Typically, OEMs partner with specific cloud service providers to offer network solutions to industry end customers. And now, traditional OEMs and service providers are entering the scene – AWS has positioned services such as AWS Cloud WAN and AWS Wavelength (5G service); Azure has introduced virtual WAN; and GCP has Network Connectivity Centre as part of its offering. As enterprise customers, IT can choose to opt one or more solutions per the needs of their organizations.
In deciding whether to invest in NaaS, and selecting a partner for the same, COOs and enterprises should identify and evaluate their specific requirements, as below:
- Minimum networking needs – ‘must-have’ functionality versus ‘nice-to-have’

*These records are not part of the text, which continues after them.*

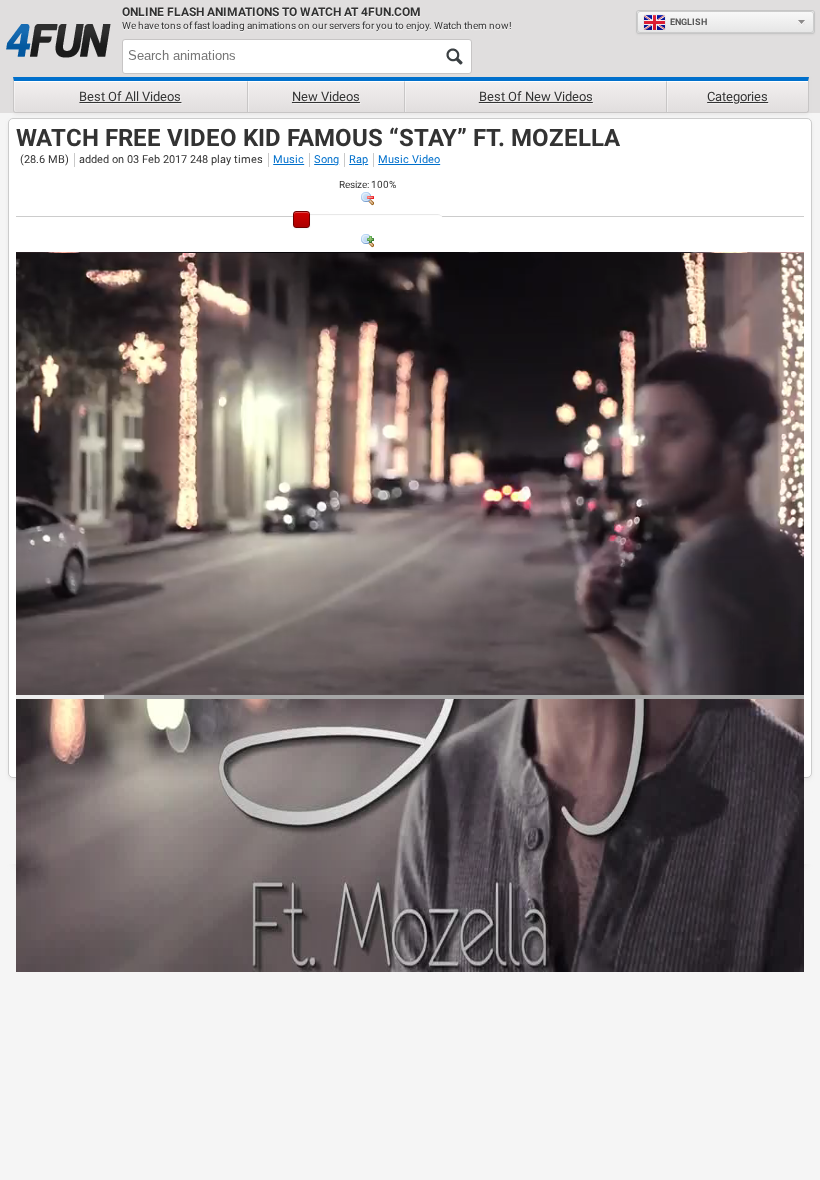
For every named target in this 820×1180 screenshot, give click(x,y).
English (688, 22)
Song (326, 159)
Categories (737, 96)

- Extended but important needs – such as security, performance, data analytics
- Ease of future adaptation and elasticity requirement, especially new services and scaling
- Clear ‘Make or Buy’ business analysis – based on core priorities and competency versus adapting local IT team for innovation and business value, capex versus opex approach, etc.
NaaS – ‘As-a-service’ model of the future
The proliferation of NaaS could be a ‘win-win’ for all. Partnership among cloud vendors, network service providers and equipment manufacturers will be pivotal in the development of NaaS. And network service operators and equipment providers can lean on the cloud vendors’ experience of facilitating multi-tenant services and elastic infrastructure of NaaS to provide end-to-end solutions globally.
On the other hand, cloud vendors will get to leverage years of networking domain expertise from OEMs to extend their reach to users and devices connected through various means (such as 4G, 5G, coax cables, fibre and satellite). In light of these prospects, in the near future, enterprises would get to pick and choose the platter of services for their organization’s networking needs.
The key to that is to know how they go about choosing the right cloud model!